2.2.78
PATHOGENIC VARIATION OF THE BEAN RUST PATHOGEN FROM AFRICA AND THE AMERICAS AND RESISTANCE GENES IN COMMON BEAN

JR STEADMAN and CM SANDLIN

Department of Plant Pathology, University of Nebraska, Lincoln, NE 68583-0722, USA; Novartis Seeds, 7240 Hoisclaw Road, Gilroy, CA 95020 USA

Background and objectives
Rustcaused by Uromyces appendiculatus (Pers.) Unger var. appendiculatus (Syn. U. phaseoli) is a major constraint to production of common bean (Phaseolus vulgaris L.). Although found in bean-producing areas worldwide, it is most severe in tropical and semi-tropical regions on an annual basis. Options for disease management include fungicide control, cultural practice modifications and host resistance. Host resistance offers the least costly but most effective strategy for farmers, particularly small landholders. High pathogenic variability of U. appendiculatus has been documented [1]; understanding this variability will be necessary for developing durable resistance. The objective of this study was to identify pathogenic variation in Africa and the Americas and relate this to use of resistance genes derived from a standard set of bean rust differential lines.

Materials and methods
Rust-infected bean leaves were collected from wild P. vulgaris and diverse bean landraces, breeding lines and cultivars. Countries in which collections were made were: Honduras, Colombia, Argentina, Jamaica, Dominican Republic, Morocco, Egypt, Malawi as well as Southern Africa and Puerto Rico of the USA. Single uredinium isolates were amplified on a susceptible host cultivar and inoculated onto the primary leaves of 19 standard bean rust differentials. Disease reaction was determined 14 days after inoculation by use of a 1-6 uniform bean-rust grading scale.

Results and discussion
Domesticated common bean occurs in two major gene pools, Andean and Middle American. The two forms were independently domesticated in pre-Columbian times from biologically and geographically distinct wild populations. The Andean form originated in the Andean region of South America, while the Middle American form was domesticated from wild populations in Mexico and Central America. We have found pathotypes of U. appendiculatus with specificity for Andean bean hosts [2].
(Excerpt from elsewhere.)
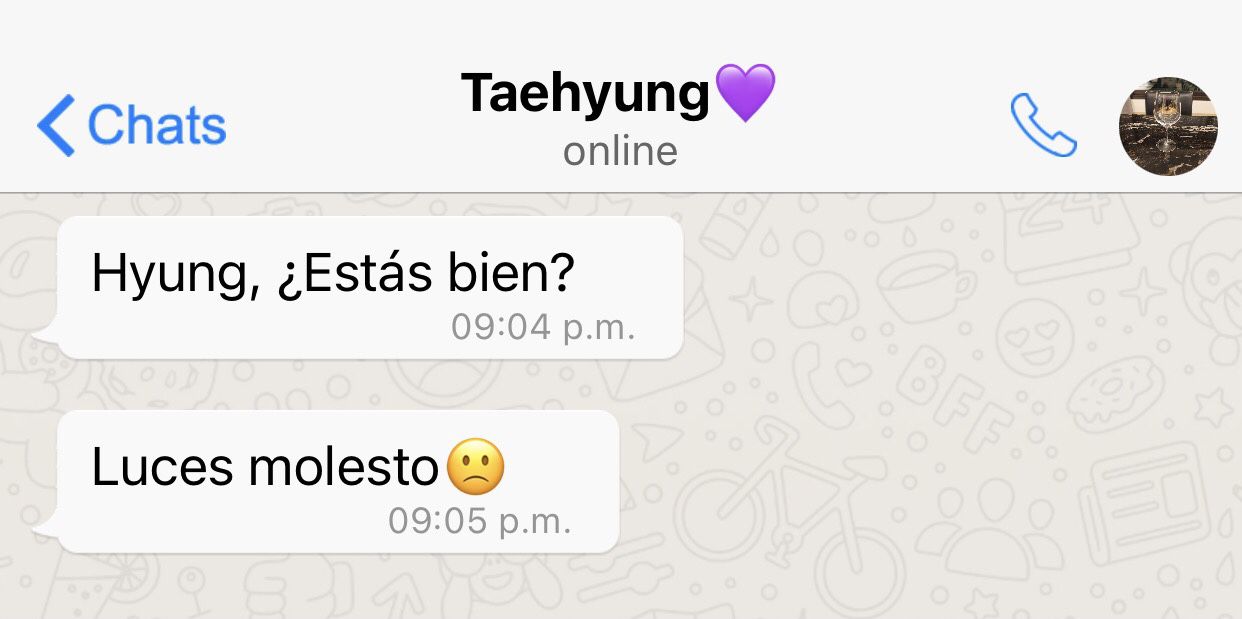The width and height of the screenshot is (1242, 619).
Task: Click the 09:04 p.m. timestamp
Action: click(543, 327)
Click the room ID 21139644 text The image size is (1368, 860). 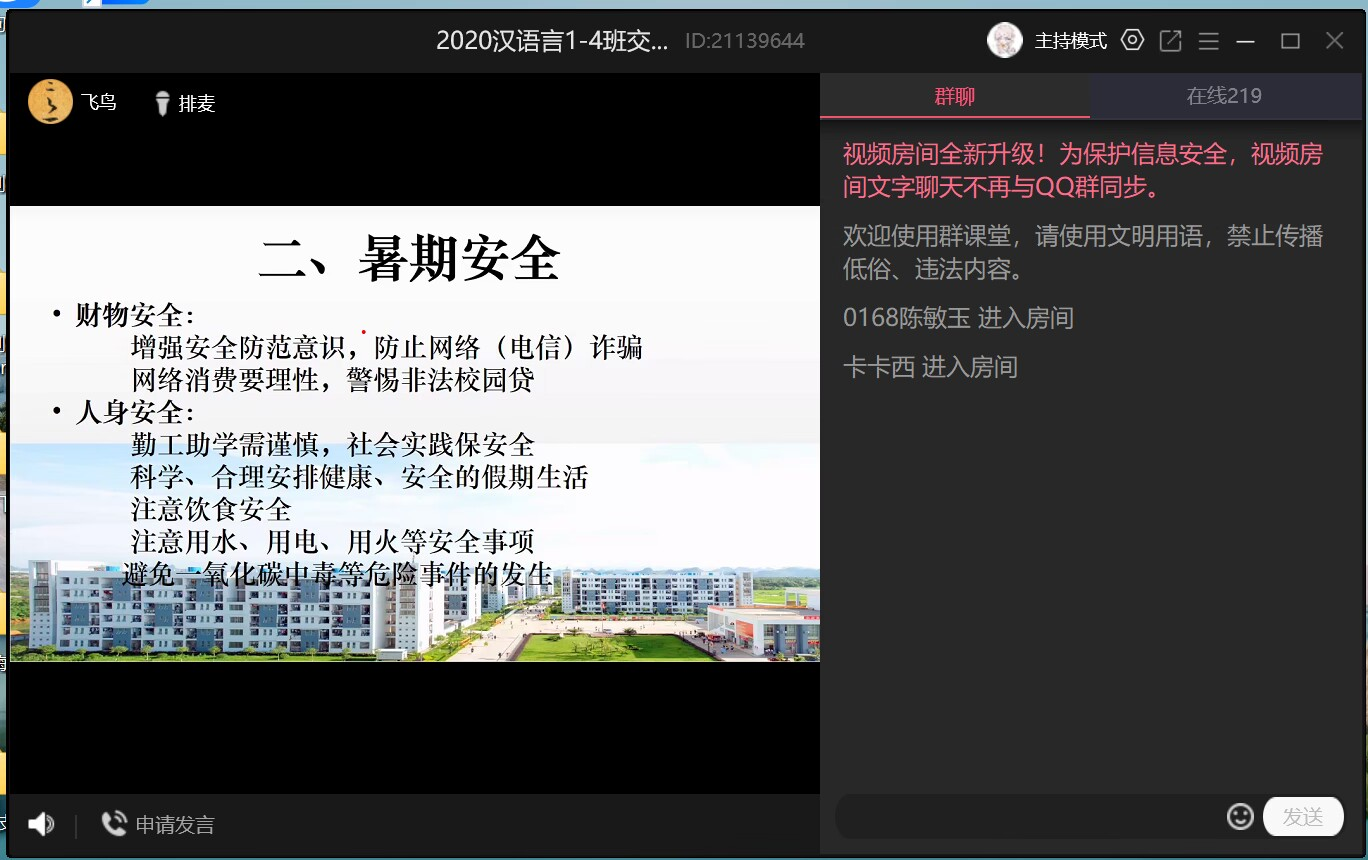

Latin America: The most extensive rust collections were made in Honduras where wild beans (P. vulgaris aborigineus) and a common bean relative (P. coccineus) were sampled. The P. coccineus and wild bean rust collections ranged from broadly virulent to weakly virulent; similar to the diversity found in landrace and cultivar isolates from local landraces (Middle American) and snap beans (Andean). No single resistance genes in the differentials were effective against the wide diversity (>90) of pathotypes found. The isolates from wild P. vulgaris in Argentina were typed as Andean-specgic [2] yet the isolates from commercial cultivars were both Andean-specific and nonspecific. A combination of Middle American derived resistance genes such as Ur-3 and Ur-5 and Andean genes such as Ur-4 would be needed for broad resistance.

Africa: In Egypt and Morocco where beans are grown in limited acreages the rust pathotype diversity was narrow and both the Ur-3 and Ur-5 genes were effective. In southern Africa, predominantly Andean-specific pathotypes were found and so the Middle-American resistance genes would be effective.

The deployment of bean rust resistance genes is specific for each country or geographic area.

References
1. Mmbaga MT, Steadman JR, Eskridge KM, 1996. Journal of Phytopathology 144, 533-541.
2. Sandlin CM, Araya CM, Steadman JR, Coyne DP, 1996. Phytopathology 86, 1132.